Yesterday was a very emotional and draining day.
I may have mentioned about 3weeks ago that one of the bubs in our September 2011 group was sick. He had been diagnosed with a fatal lung condition. Well 4pm on Thursday he passed away. His mum and dad had been told he will eventually but there had been hope with medication and things. He had been home for the week. Sadly on Thursday he couldn't keep fighting :( It just feels so quick and sudden and just horrible.
His mum said they were out in the car and he just wouldn't settle. Her DH had to stop at the mechanic so she took him out of this car seat and held him and settled him down. Her DH got back to the car and the 3 of them were sitting there as her little guys breaths just slowed down and stopped. :( they rushed him to the hospital which was 2 mins away but she felt in her heart resuscitating him was the wrong thing to do and they asked them to stop :( My god how do u make that decision?

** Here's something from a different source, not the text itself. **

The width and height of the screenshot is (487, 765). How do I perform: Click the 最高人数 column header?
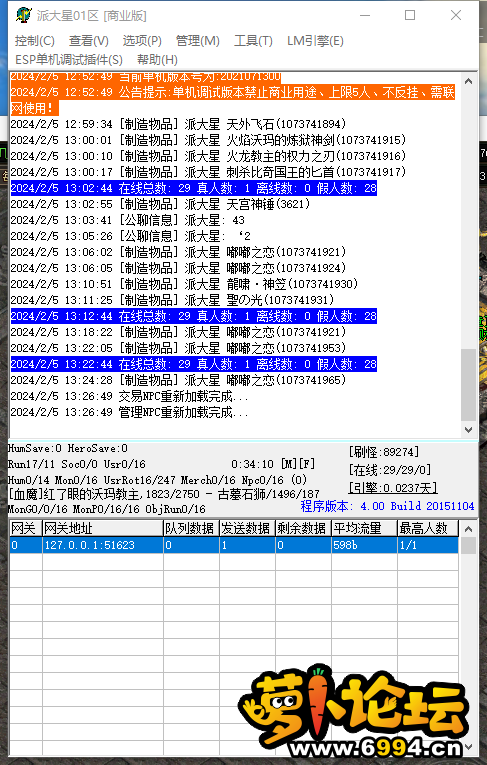(x=428, y=528)
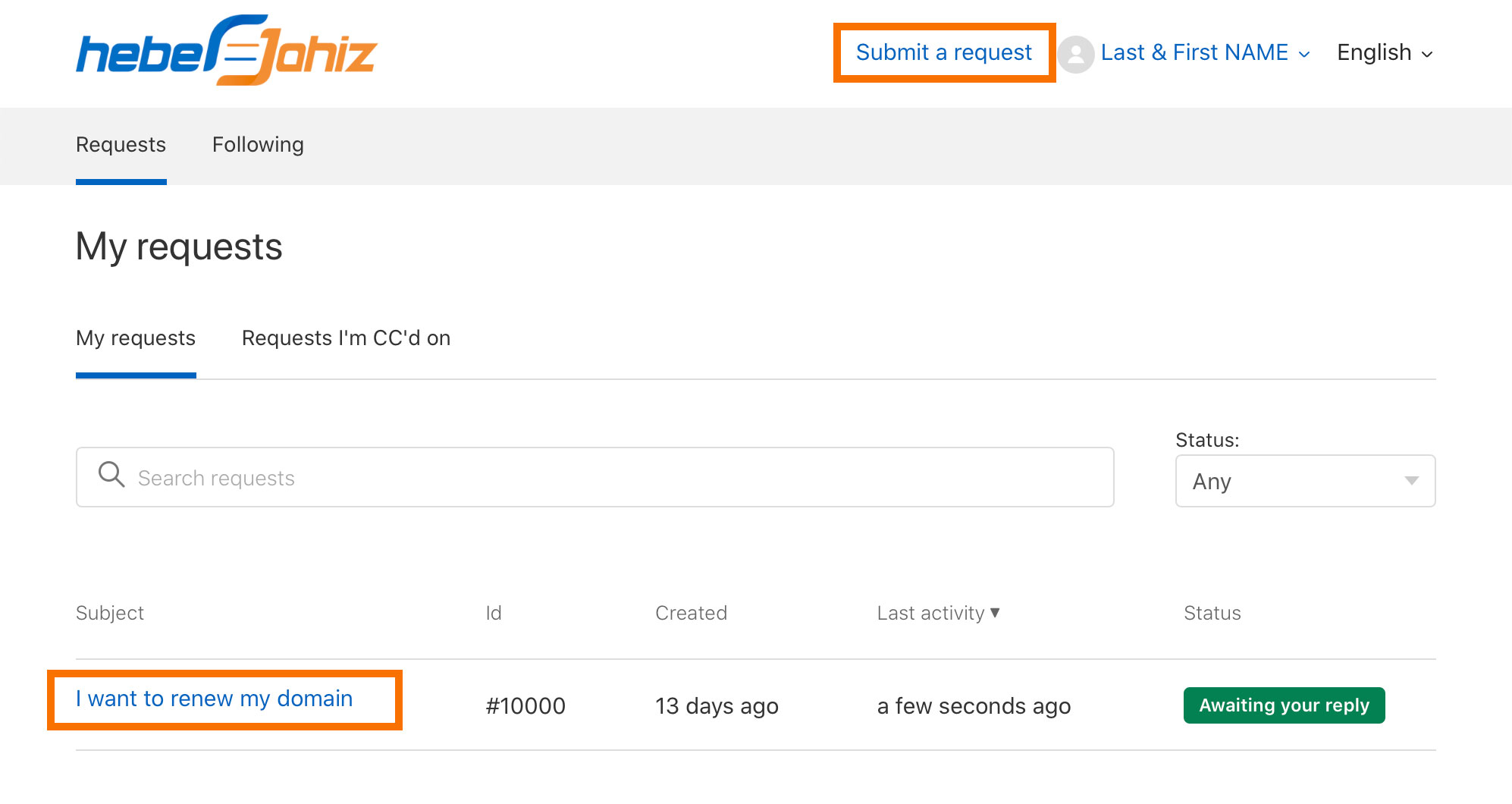Open I want to renew my domain

[215, 699]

Nothing in the world could be harder.
I simply just can't stop the tears. It breaks my heart over and over again thinking about the pain and grief this family is going through.
I held Tyler so close yesterday. This little man had been in the world only as long as Tyler I couldn't bear to imagine life without him.
A said she is really struggling with knowing what to do. Her whole life has been CJ for the past 12months. What is she meant to do if she isn't a mummy anymore :(
God it's just gut wrenching. :(
The funeral is on Monday but we have decided not to go. As we are her mums group and all have kids CJ's age we thought the memories would be too much so we have all decided to go to a beach down the gold coast and write some messages in the sand, let some balloons go and also perhaps sends some messages out into the ocean. We will take some photos and put them into a memory book for A so that one day perhaps when she is strong enough she can look at it and know we were sending our prayers and love.
It brings home how precious life is and how important it is to cherish it and love the important people in ur life and to show them that love everyday.
A took CJ to hospital 3 weeks ago with croup and now he is gone.